* _Task goal_: One part of the entries below is wanted: the lines from the one containing "The height and width of the screenshot is (485, 1292)." through the one containing "Open the chart". Write those out exactly and nothing else.
*** Excerpted records ***
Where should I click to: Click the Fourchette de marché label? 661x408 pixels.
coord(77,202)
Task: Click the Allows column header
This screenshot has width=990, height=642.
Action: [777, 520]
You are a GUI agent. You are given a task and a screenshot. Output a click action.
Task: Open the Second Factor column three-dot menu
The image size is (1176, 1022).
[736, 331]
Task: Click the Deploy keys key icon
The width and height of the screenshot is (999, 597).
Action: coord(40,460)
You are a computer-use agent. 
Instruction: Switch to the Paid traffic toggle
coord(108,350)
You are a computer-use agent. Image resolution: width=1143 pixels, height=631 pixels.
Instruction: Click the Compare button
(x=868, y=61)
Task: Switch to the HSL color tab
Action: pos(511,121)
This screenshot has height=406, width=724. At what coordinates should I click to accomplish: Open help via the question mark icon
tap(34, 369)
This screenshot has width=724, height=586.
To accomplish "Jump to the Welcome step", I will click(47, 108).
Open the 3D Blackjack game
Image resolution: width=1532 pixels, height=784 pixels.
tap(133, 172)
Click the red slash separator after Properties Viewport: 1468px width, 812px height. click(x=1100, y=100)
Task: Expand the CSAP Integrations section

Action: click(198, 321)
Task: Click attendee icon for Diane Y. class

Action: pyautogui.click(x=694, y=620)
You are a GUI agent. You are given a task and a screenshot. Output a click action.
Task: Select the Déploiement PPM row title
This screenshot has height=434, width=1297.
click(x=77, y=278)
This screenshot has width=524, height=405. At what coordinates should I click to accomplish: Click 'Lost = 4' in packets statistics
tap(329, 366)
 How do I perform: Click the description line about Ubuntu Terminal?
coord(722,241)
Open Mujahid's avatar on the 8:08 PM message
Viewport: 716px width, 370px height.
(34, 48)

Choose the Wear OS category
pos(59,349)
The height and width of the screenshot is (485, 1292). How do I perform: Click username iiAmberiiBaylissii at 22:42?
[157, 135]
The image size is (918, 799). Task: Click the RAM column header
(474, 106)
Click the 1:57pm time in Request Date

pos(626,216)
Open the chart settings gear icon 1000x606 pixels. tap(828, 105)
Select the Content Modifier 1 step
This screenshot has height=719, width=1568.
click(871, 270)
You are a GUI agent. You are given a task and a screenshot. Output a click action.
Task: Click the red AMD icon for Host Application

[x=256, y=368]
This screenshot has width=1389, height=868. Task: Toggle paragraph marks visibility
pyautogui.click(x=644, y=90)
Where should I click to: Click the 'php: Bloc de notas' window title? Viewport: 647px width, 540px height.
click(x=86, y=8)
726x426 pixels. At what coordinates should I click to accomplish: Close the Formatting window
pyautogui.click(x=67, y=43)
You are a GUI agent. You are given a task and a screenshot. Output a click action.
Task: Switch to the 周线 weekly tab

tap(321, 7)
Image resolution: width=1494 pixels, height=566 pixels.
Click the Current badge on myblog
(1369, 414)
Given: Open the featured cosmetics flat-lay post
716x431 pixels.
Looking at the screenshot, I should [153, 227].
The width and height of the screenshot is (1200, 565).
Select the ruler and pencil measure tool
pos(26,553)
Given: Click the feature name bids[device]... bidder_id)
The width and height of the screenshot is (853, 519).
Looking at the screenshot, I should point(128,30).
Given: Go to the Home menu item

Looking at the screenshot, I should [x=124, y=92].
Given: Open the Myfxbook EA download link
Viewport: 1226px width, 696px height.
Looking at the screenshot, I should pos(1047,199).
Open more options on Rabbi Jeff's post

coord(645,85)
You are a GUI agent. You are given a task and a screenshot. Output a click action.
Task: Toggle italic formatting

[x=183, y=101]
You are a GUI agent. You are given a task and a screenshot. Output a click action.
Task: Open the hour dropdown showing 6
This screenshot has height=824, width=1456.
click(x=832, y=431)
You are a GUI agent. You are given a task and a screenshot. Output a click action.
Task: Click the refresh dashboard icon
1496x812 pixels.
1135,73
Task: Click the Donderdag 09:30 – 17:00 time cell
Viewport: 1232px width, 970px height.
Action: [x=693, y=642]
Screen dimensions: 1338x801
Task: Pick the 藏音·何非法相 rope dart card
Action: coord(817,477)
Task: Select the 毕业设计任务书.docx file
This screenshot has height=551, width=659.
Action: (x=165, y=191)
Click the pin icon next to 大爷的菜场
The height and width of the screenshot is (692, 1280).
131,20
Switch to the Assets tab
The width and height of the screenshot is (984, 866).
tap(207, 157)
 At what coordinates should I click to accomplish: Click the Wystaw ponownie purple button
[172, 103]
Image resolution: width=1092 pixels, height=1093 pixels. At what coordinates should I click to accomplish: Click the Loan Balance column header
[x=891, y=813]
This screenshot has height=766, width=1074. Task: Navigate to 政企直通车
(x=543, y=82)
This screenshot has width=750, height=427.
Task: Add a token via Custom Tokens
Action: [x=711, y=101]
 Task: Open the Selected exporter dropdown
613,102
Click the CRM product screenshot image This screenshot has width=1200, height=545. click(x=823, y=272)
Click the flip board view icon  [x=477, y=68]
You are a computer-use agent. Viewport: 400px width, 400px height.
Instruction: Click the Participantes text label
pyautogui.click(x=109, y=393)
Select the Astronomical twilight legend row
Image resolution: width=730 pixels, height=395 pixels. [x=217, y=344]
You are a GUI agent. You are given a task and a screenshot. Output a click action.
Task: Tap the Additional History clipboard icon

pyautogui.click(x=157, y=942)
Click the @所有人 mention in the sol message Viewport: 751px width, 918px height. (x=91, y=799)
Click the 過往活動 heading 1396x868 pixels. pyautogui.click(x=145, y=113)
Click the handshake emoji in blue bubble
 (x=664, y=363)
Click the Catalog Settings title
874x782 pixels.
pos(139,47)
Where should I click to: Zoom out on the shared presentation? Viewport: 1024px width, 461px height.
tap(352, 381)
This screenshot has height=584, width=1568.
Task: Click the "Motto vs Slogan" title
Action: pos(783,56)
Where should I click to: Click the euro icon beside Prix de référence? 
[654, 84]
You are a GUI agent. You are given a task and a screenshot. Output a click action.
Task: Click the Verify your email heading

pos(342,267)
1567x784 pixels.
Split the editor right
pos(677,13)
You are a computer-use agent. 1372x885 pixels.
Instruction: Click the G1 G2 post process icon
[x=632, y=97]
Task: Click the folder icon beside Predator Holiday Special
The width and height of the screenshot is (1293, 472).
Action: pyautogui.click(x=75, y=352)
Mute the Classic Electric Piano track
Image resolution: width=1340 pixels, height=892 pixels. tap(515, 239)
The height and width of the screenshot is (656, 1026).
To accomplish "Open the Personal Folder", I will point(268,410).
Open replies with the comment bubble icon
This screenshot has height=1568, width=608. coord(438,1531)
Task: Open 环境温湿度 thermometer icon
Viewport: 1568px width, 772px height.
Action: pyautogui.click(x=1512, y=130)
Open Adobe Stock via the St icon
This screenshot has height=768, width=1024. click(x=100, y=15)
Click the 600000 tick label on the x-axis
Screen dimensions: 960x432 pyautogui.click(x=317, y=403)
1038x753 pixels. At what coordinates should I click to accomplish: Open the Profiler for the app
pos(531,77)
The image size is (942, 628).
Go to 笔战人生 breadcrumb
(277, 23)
*** End of Excerpted records ***
* _Solution for this exercise_:
The height and width of the screenshot is (485, 1292). How do I perform: Click username iiAmberiiBaylissii at 22:42?
[157, 135]
The image size is (918, 799). Task: Click the RAM column header
(474, 106)
Click the 1:57pm time in Request Date

pos(626,216)
Open the chart settings gear icon 1000x606 pixels. tap(828, 105)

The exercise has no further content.